Cutting Through the Fog: Why 30(b)(6) Depositions Matter

The Rule 30(b)(6) deposition is overlooked or poorly used by many attorneys. But these special depositions can unlock organizational knowledge, cut through the fog of discovery, and pin down legal opponents early on.

What is a 30(b)(6) Deposition?

Before talking about a 30(b)(6) deposition, you first need to understand depositions generally. Depositions allow attorneys to question witnesses under oath prior to trial. This creates a record of testimony and locks in accounts. But 30(b)(6) depositions are different because the attorney isn’t questioning an individual on his or her own knowledge, but is actually deposing an organization or company through an individual about the company’s knowledge.

The process works like this: first, an attorney serves a notice on the organization that lists the topics to be discussed at the deposition. The organization must then designate and prepare one or more witnesses to testify on the company’s behalf. This designee speaks as the “voice” of the organization on the specified topics. The designated representatives testify about the collective knowledge of the organization, even if the information is beyond their own personal knowledge. The organization is required to properly prepare the designees to fully address the issues listed in the notice.

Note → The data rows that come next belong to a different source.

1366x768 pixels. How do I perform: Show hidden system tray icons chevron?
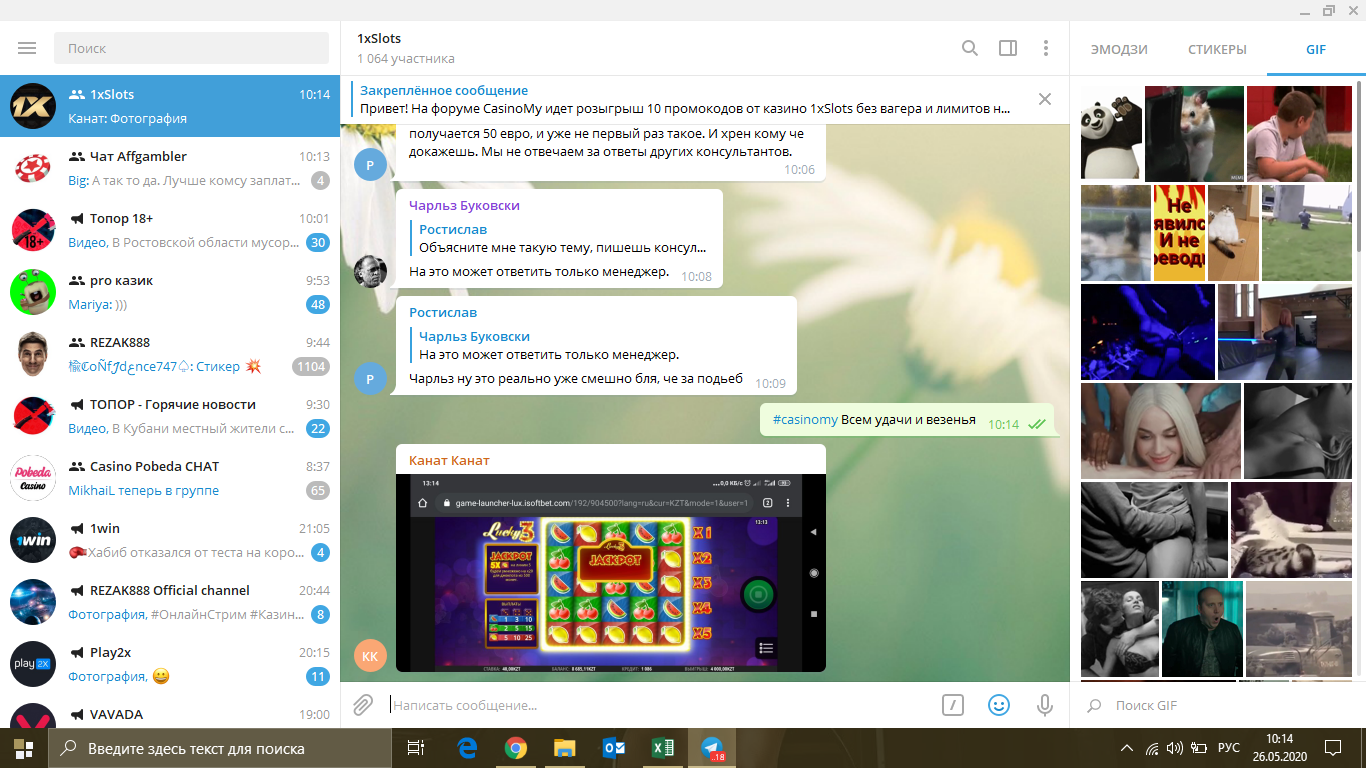[1126, 747]
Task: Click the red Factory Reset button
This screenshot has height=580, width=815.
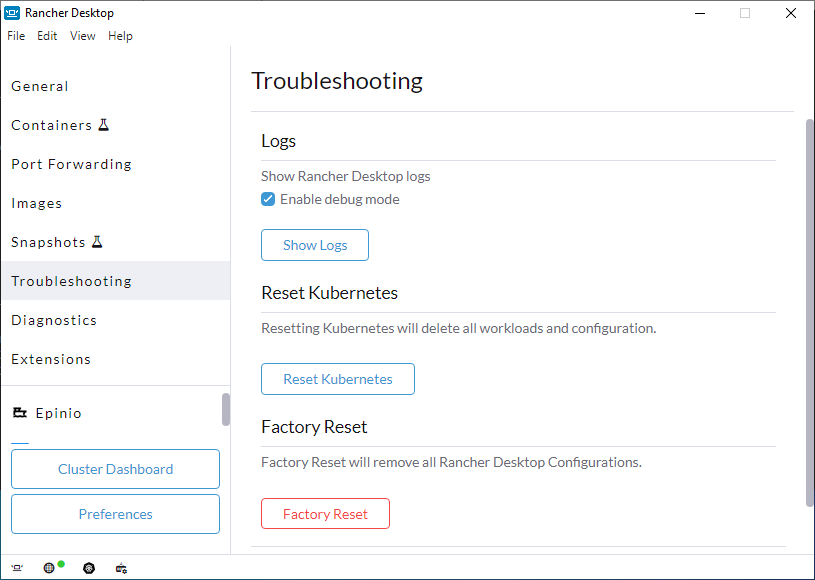Action: click(x=325, y=513)
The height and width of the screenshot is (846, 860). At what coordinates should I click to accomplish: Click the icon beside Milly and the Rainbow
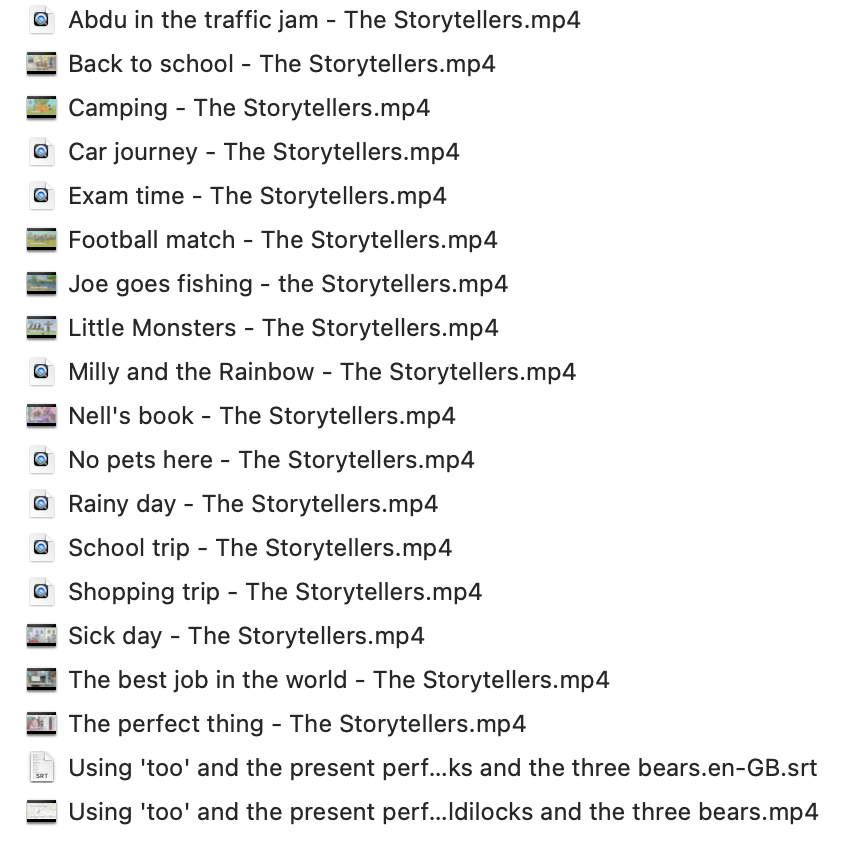click(x=41, y=371)
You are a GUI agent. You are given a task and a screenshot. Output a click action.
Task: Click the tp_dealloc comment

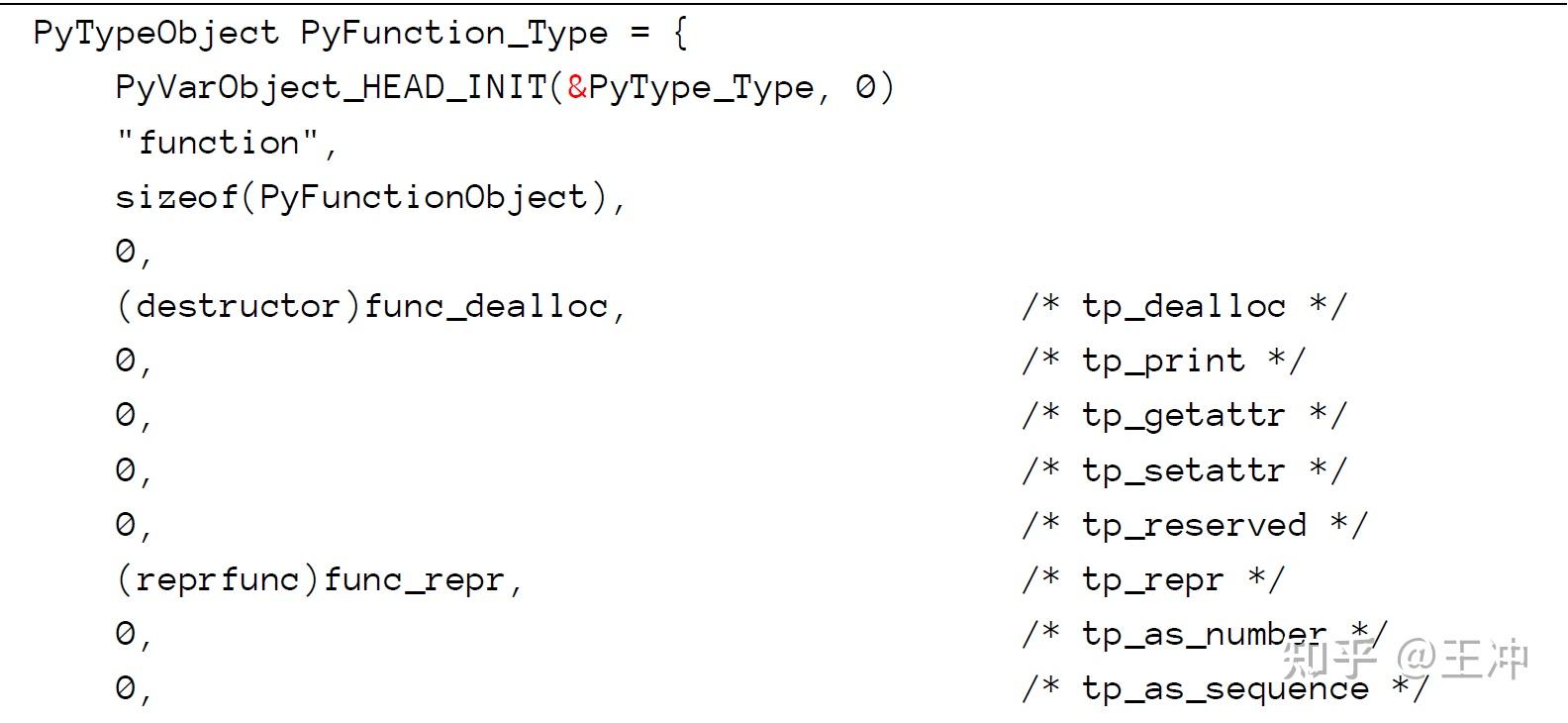click(1184, 306)
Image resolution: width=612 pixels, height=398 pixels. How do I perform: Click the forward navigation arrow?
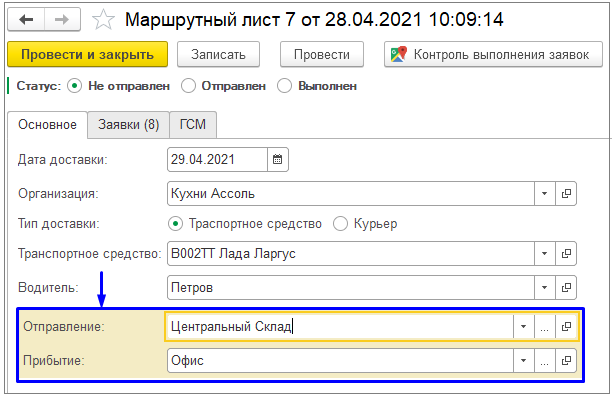[62, 20]
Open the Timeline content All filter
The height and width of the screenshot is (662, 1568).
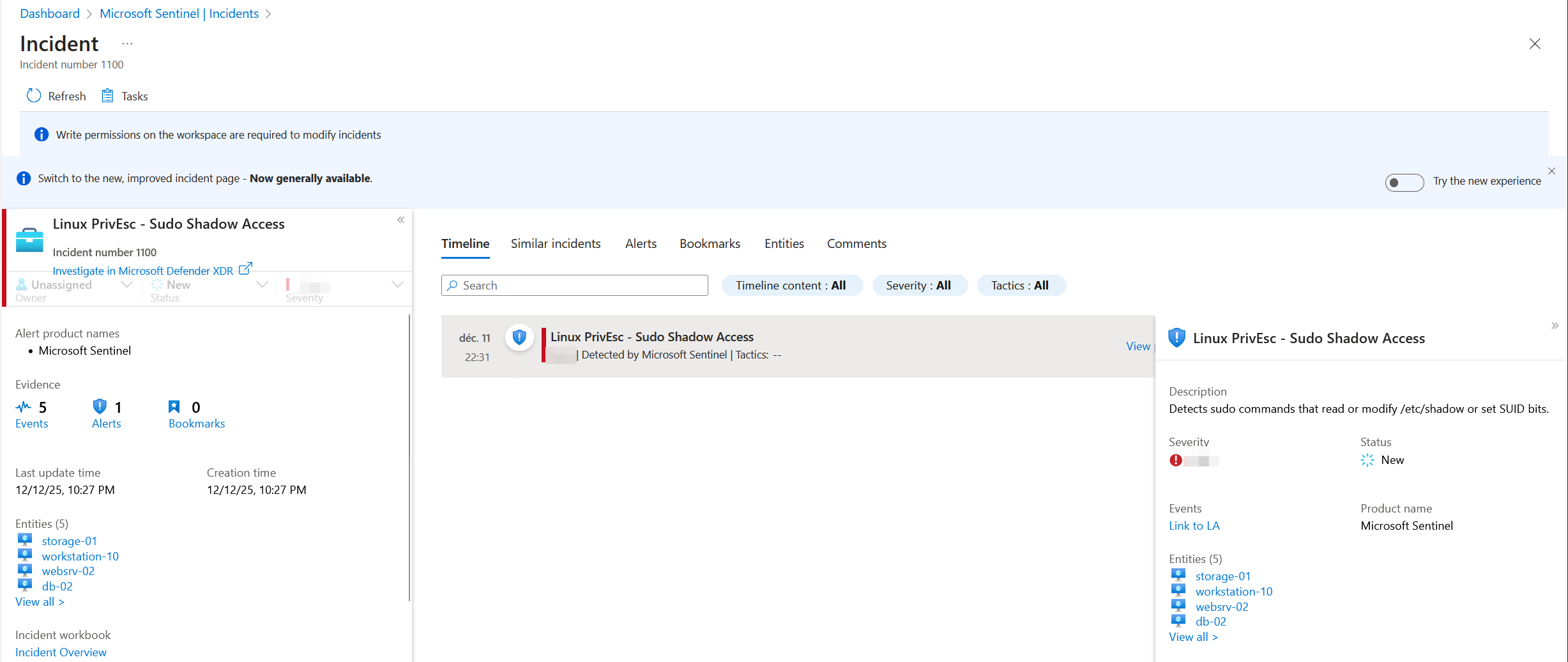tap(791, 286)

Unlike a standard witness, Rule 30(b(6) designees speak for the organization, not just themselves.

Why 30(b)(6) Depositions Matter

Every litigator knows the frustration of receiving responses to discovery requests full of objections and evasive answers. Depositions are often the only way to cut through the fog and get clear answers. 30(b)(6) depositions uncover organizational knowledge that individuals may not possess. Since the testimony binds the company, it locks them into positions early on.

This information is provided by Harris Legal for general benefit, education, and interest. If you have a specific legal question, you should consult with an attorney.